== Data shown

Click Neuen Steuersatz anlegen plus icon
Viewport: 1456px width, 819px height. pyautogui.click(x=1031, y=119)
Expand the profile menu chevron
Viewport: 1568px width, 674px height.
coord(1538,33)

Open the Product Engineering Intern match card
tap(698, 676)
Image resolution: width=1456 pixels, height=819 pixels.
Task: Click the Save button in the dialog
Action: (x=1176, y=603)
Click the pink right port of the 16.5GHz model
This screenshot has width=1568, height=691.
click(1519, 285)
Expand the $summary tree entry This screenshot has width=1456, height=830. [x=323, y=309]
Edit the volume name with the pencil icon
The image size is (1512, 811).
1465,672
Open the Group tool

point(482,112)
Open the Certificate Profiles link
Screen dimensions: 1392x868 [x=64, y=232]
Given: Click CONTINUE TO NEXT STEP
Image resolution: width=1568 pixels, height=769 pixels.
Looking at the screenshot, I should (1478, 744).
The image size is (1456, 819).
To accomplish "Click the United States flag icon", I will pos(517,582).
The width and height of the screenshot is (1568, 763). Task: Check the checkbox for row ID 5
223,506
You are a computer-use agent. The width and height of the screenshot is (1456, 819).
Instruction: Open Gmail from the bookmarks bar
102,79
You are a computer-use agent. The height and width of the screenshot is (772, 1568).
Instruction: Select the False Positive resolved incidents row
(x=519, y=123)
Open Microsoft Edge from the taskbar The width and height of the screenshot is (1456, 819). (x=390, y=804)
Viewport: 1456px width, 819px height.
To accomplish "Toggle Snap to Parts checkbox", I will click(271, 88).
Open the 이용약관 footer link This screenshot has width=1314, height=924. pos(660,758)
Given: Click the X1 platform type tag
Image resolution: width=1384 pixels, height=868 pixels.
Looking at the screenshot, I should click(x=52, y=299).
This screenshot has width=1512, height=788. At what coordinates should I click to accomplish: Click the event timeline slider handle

====

Exercise — Among the records, find every line with the word "Given" and copy it.

Written solution —
Given: Click CONTINUE TO NEXT STEP
Given: Click the X1 platform type tag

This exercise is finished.